## BEGIN RECORDS SHOWN
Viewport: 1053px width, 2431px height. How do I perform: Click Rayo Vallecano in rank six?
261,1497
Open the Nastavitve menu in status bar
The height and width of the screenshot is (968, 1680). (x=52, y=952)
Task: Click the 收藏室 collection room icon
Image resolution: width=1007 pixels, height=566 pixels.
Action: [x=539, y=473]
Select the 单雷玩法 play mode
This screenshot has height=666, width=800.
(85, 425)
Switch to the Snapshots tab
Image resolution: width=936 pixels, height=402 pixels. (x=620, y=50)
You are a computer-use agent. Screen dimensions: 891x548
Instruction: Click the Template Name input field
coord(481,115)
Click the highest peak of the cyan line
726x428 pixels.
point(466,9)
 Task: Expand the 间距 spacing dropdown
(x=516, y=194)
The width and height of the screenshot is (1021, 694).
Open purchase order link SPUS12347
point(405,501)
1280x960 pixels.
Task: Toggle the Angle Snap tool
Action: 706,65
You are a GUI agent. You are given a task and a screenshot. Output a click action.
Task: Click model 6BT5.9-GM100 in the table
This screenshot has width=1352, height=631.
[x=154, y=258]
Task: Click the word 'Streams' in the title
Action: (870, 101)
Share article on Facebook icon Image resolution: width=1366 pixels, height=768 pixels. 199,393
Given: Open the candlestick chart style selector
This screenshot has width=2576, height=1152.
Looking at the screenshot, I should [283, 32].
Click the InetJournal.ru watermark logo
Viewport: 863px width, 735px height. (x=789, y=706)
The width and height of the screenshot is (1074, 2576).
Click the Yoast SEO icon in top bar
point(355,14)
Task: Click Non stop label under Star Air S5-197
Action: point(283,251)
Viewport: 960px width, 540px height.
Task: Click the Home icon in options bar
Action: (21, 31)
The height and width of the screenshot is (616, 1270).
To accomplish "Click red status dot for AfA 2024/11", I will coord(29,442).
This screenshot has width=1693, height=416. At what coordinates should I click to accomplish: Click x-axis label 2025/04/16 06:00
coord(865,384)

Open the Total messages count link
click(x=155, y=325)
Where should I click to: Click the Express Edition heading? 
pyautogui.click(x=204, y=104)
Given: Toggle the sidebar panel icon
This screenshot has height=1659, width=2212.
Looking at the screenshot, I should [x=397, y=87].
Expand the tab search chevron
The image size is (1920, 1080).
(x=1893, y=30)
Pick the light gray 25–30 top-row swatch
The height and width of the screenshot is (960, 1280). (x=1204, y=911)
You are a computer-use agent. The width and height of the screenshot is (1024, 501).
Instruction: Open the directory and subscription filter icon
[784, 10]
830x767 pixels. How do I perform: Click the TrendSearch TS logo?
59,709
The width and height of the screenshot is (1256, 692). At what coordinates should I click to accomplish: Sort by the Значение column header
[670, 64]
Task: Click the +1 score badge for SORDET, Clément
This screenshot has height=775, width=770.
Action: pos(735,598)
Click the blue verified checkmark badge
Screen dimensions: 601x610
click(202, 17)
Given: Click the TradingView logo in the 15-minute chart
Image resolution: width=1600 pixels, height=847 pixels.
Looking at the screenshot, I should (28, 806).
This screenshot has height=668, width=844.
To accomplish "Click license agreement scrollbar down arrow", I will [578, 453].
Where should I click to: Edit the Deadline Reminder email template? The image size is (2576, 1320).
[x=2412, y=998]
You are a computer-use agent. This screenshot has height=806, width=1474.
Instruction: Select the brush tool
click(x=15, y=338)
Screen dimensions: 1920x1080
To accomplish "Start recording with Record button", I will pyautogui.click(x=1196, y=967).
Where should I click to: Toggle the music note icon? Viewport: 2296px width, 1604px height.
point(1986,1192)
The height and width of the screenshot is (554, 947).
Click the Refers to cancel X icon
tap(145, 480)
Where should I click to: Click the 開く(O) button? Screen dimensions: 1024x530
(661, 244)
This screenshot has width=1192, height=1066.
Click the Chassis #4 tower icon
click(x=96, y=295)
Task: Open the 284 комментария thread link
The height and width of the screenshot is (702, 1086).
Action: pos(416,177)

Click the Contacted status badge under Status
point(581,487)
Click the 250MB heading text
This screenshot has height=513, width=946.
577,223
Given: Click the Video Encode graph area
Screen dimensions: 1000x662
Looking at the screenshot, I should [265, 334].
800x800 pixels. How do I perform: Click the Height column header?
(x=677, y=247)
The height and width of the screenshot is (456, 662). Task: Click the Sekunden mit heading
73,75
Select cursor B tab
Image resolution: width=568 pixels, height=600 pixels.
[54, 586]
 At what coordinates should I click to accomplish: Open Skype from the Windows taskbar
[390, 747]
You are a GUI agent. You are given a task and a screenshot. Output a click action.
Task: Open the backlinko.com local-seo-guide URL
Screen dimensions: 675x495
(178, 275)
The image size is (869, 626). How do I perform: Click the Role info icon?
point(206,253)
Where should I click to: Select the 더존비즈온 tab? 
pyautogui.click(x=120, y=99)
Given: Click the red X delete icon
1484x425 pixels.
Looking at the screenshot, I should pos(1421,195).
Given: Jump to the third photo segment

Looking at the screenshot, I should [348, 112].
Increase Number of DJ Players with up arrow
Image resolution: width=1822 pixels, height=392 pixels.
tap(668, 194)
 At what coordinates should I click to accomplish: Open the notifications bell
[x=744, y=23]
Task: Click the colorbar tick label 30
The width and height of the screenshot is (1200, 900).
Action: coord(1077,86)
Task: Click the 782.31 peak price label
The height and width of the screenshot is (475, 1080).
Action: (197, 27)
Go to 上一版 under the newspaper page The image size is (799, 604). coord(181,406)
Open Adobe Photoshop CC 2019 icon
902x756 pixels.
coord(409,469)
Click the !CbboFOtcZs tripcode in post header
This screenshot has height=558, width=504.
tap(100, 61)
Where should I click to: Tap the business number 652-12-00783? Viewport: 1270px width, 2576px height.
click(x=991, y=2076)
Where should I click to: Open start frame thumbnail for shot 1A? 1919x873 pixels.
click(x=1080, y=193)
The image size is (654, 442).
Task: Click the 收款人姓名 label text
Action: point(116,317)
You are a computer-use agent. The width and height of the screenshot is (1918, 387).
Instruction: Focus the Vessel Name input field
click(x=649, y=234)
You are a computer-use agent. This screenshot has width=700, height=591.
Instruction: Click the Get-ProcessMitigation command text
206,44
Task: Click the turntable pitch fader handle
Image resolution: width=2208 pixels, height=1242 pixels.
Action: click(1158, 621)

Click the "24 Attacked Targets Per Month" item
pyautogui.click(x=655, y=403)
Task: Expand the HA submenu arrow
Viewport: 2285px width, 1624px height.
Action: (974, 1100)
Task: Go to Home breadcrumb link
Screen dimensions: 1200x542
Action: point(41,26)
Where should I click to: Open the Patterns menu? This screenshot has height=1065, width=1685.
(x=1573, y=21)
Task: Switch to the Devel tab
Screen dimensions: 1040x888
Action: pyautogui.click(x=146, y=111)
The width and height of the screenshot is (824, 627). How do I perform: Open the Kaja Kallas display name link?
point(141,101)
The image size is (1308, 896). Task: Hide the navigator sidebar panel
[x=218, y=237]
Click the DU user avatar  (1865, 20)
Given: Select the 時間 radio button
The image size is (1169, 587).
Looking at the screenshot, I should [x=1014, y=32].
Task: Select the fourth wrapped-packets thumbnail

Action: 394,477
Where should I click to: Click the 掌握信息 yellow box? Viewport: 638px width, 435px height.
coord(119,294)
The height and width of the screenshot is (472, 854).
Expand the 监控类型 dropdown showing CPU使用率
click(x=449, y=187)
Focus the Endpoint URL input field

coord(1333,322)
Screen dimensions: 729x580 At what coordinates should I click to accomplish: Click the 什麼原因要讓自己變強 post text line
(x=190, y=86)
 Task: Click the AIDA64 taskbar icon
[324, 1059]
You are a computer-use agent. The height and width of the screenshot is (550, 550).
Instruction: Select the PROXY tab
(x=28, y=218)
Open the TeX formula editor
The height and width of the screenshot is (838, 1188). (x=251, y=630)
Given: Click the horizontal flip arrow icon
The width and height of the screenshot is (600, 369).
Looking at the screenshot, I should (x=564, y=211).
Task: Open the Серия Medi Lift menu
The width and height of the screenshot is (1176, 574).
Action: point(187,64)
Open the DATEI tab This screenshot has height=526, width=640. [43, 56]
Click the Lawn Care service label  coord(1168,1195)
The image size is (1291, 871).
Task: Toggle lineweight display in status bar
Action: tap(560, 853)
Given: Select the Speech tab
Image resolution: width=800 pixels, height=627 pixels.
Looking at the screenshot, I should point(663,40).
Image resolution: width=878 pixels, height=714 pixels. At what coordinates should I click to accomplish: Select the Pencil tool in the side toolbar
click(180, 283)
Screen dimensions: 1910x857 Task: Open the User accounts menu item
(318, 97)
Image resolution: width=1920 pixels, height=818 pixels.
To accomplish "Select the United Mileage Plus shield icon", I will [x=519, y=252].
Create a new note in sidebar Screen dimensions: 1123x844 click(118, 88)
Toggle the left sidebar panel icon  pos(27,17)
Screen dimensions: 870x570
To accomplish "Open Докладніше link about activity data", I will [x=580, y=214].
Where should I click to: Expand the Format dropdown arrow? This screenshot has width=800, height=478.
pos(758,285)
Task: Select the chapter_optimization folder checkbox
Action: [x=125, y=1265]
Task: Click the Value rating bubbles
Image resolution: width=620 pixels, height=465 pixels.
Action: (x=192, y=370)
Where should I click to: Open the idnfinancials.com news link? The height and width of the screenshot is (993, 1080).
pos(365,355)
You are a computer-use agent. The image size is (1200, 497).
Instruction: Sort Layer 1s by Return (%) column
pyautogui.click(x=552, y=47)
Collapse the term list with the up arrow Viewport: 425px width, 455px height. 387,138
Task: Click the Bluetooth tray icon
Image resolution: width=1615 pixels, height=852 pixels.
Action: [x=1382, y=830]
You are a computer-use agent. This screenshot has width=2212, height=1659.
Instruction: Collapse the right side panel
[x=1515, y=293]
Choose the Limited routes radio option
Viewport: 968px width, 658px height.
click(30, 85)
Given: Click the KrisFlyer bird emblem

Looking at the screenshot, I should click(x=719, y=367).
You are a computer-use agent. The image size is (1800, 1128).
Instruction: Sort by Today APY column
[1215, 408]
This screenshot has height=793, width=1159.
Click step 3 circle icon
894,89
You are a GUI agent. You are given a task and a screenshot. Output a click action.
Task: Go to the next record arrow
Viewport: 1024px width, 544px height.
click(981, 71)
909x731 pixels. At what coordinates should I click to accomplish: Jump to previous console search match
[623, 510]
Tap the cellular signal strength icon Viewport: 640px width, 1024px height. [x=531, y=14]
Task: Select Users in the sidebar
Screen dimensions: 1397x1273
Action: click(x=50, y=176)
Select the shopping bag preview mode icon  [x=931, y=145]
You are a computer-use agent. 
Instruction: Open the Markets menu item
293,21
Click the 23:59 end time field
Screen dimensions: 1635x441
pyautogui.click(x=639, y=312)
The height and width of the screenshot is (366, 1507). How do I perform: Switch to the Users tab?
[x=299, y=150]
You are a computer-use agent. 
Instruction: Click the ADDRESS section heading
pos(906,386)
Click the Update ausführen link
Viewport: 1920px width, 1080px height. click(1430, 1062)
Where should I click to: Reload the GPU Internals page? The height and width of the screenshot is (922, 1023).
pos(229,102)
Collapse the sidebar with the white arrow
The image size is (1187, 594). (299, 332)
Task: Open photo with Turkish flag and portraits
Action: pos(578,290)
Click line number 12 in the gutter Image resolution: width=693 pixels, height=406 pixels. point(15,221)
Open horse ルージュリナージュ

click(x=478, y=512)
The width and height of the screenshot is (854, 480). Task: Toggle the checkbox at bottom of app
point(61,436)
## END RECORDS SHOWN
» **REQUIREMENT**
Copy out only the lines from the one containing "Task: Expand the HA submenu arrow" through the one containing "(x=1573, y=21)", swapping "Patterns" for "Templates" and changing nothing else.

» **ANSWER FOR THIS EXERCISE**
Task: Expand the HA submenu arrow
Viewport: 2285px width, 1624px height.
Action: (974, 1100)
Task: Go to Home breadcrumb link
Screen dimensions: 1200x542
Action: point(41,26)
Where should I click to: Open the Templates menu? This screenshot has height=1065, width=1685.
(x=1573, y=21)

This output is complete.